#### Exercise brief:
Quote the items below word for word, starting with the line that contains "Given: Click the redo arrow icon" and ending with the line that contains "click(484, 20)", both lines included.
[Start]
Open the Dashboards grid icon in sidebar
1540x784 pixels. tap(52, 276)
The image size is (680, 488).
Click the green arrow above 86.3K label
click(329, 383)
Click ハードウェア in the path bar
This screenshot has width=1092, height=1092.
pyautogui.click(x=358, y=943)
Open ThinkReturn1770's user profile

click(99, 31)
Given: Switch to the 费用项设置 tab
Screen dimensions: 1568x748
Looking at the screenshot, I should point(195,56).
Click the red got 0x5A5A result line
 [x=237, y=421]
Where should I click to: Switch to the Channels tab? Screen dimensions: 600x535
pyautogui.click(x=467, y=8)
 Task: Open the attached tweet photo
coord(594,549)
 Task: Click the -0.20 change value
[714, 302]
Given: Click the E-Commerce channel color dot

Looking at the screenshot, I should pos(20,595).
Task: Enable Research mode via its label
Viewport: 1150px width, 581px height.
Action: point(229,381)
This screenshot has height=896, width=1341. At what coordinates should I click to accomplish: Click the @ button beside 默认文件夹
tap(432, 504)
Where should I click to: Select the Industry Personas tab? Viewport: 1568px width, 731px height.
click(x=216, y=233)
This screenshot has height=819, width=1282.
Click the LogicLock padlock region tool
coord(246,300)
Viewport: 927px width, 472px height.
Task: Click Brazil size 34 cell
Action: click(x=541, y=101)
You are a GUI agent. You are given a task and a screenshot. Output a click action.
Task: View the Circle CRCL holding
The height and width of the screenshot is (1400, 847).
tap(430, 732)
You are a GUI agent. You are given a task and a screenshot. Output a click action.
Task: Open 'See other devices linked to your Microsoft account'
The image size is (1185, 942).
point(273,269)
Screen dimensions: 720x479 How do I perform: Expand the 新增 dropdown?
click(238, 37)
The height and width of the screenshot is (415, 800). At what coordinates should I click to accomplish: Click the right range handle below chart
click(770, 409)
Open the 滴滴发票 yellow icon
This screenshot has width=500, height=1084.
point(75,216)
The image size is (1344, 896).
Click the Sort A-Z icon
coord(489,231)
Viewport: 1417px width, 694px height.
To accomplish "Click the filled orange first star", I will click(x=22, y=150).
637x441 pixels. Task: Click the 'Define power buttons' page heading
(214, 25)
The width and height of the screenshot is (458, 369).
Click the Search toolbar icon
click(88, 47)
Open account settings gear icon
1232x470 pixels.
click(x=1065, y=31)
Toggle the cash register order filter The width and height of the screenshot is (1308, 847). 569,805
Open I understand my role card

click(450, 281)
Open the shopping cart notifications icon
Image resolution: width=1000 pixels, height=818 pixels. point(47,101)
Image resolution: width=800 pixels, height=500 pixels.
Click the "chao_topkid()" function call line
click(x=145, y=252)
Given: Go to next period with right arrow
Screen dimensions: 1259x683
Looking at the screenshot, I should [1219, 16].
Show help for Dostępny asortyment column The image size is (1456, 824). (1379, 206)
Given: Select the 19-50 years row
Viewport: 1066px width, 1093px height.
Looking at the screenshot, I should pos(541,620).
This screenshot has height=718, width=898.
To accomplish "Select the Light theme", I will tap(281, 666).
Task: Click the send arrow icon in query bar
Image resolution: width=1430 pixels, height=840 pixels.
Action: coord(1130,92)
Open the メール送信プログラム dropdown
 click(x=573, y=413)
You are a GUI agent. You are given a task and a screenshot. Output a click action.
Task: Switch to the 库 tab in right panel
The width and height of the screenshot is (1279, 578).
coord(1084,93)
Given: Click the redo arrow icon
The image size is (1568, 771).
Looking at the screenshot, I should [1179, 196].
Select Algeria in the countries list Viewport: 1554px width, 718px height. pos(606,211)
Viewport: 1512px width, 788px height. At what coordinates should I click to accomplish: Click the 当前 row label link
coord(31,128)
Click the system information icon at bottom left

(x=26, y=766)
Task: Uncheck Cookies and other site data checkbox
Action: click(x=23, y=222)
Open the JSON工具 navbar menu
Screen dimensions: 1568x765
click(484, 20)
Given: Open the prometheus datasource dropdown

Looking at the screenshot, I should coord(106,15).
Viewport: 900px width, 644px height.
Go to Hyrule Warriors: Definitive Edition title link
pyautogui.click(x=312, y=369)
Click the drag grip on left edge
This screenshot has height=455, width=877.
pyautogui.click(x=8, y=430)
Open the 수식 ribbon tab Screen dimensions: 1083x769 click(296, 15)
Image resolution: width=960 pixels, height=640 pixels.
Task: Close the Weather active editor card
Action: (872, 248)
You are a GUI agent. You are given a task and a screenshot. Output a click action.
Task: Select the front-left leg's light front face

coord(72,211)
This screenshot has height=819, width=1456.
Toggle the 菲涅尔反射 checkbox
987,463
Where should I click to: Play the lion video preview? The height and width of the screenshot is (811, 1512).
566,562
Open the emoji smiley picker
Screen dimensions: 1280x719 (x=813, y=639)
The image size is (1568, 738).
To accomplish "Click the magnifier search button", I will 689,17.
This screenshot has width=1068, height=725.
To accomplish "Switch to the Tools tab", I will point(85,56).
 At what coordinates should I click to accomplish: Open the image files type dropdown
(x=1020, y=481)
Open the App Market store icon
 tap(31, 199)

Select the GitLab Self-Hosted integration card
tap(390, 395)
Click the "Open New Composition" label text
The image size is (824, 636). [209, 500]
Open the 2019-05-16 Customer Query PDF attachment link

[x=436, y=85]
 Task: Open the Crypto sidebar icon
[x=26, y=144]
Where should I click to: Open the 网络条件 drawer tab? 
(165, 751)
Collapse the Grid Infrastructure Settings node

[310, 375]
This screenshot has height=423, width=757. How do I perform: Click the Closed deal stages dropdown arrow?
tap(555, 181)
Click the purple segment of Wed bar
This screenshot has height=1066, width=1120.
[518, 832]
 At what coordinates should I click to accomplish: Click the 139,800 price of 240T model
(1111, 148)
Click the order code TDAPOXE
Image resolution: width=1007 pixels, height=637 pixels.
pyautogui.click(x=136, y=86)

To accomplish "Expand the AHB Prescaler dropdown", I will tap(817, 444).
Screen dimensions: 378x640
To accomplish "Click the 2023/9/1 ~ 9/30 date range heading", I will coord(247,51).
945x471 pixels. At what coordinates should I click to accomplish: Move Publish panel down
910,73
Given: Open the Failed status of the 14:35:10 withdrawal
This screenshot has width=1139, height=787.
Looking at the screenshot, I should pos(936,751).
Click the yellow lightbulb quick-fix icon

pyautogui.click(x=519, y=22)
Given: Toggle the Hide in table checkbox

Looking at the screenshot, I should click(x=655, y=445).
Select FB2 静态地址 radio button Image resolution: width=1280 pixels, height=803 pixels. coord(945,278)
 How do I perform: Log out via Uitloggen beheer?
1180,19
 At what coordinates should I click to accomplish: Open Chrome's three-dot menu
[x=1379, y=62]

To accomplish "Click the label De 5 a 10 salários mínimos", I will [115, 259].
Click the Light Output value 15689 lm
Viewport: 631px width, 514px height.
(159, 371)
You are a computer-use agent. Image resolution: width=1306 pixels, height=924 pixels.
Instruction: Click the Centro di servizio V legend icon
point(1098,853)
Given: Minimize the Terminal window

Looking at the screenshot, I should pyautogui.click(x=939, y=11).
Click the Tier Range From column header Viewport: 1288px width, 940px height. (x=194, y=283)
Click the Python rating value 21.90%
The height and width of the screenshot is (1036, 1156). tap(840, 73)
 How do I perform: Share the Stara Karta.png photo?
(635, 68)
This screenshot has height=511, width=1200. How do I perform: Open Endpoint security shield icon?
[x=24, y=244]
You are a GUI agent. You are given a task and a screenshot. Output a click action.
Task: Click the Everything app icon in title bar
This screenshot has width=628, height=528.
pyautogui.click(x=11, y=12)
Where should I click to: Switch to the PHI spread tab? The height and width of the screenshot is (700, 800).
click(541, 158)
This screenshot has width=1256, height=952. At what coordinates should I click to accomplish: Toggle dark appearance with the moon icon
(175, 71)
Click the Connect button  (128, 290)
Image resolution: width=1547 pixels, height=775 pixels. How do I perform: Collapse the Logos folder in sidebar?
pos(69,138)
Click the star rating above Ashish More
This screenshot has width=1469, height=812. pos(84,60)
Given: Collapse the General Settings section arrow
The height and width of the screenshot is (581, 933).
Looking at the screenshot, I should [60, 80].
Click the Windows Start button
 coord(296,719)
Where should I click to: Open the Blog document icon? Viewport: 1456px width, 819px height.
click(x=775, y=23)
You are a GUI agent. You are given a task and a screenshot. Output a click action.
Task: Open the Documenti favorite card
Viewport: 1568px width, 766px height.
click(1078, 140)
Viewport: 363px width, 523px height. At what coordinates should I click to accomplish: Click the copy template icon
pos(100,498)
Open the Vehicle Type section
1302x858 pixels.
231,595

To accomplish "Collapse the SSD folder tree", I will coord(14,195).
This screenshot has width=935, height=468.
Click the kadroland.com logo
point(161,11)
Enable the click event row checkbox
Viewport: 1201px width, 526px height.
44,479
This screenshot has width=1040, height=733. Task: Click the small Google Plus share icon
[End]
#### Correct output:
Given: Click the redo arrow icon
The image size is (1568, 771).
Looking at the screenshot, I should [1179, 196].
Select Algeria in the countries list Viewport: 1554px width, 718px height. pos(606,211)
Viewport: 1512px width, 788px height. At what coordinates should I click to accomplish: Click the 当前 row label link
coord(31,128)
Click the system information icon at bottom left

(x=26, y=766)
Task: Uncheck Cookies and other site data checkbox
Action: click(x=23, y=222)
Open the JSON工具 navbar menu
Screen dimensions: 1568x765
click(484, 20)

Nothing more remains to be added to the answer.